岸 由利子 | Yuriko Kishi

電気、モーターやバッテリーなどを一切使わず、振り子とバネの力だけで、歩く力をアシストする『ACSIVE(アクシブ)』。これは、名古屋工業大学の佐野明人教授が、15年以上にわたり研究・解明してきた「受動歩行」の理論を基に、同大学と株式会社今仙技術研究所が約4年の歳月をかけて共同研究・開発した世界初の“無動力歩行支援機”だ。

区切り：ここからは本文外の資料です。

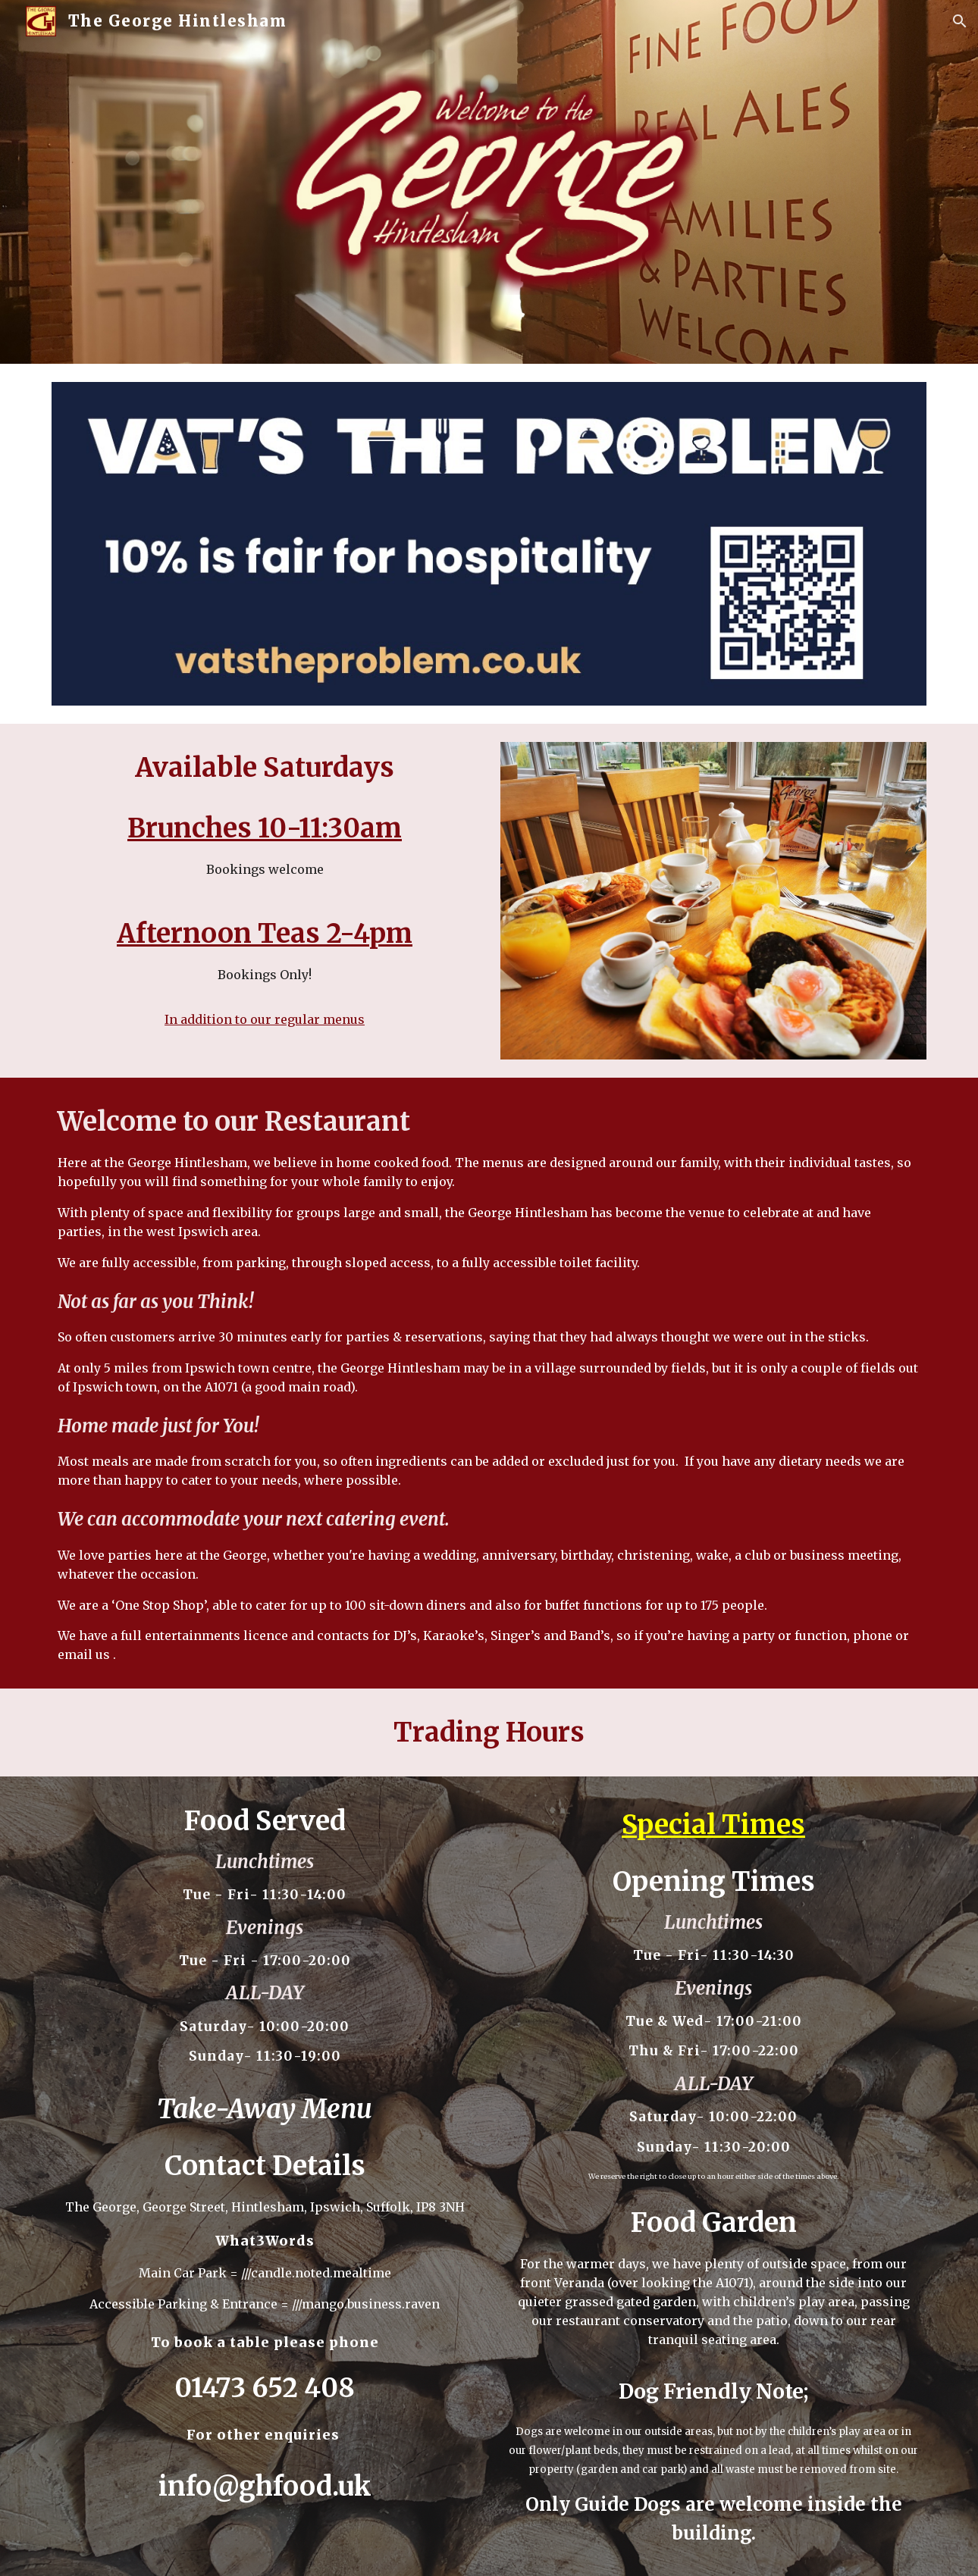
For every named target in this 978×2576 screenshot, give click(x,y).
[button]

2017年6月に発売された『aLQ(アルク)』も、無動力で歩行をアシストする歩行支援機だが、ACSIVE(アクシブ)のノウハウをベースにさらなる進化が加わったという。両者の違いとは?揺らす支援とは?その先の未来に描く世界とは?受動歩行ロボット研究の世界的権威、佐野教授とHERO X編集長の杉原行里(あんり)の対談をお届けする。

ACSIVE(アクシブ)とaLQ(アルク)のすみ分けとは

佐野:ACSIVE(アクシブ)とaLQ(アルク)は、いずれも、振り子とバネの力だけで、歩く力をアシストする無動力歩行支援機ですが、少しすみ分けをしています。製造背景についてお話すると、ACSIVE(アクシブ)が、義足や電動車いすなどの福祉用具の開発を手がける今仙技術研究所であるのに対し、aLQ(アルク)は、その親会社であり、自動車部品の製造を専門とする独立系メーカーの株式会社今仙電気製作所で行われています。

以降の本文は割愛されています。